WHAT IS NEEDED - A faithful copy of the whole listing is required, with nothing left out.

RECORDED DATA -
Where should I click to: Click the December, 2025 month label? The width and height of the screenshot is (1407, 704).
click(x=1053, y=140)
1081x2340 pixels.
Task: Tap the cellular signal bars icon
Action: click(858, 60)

ANSWER TO THIS TASK -
Where should I click to: Click the December, 2025 month label? The width and height of the screenshot is (1407, 704).
click(x=1053, y=140)
1081x2340 pixels.
Task: Tap the cellular signal bars icon
Action: click(858, 60)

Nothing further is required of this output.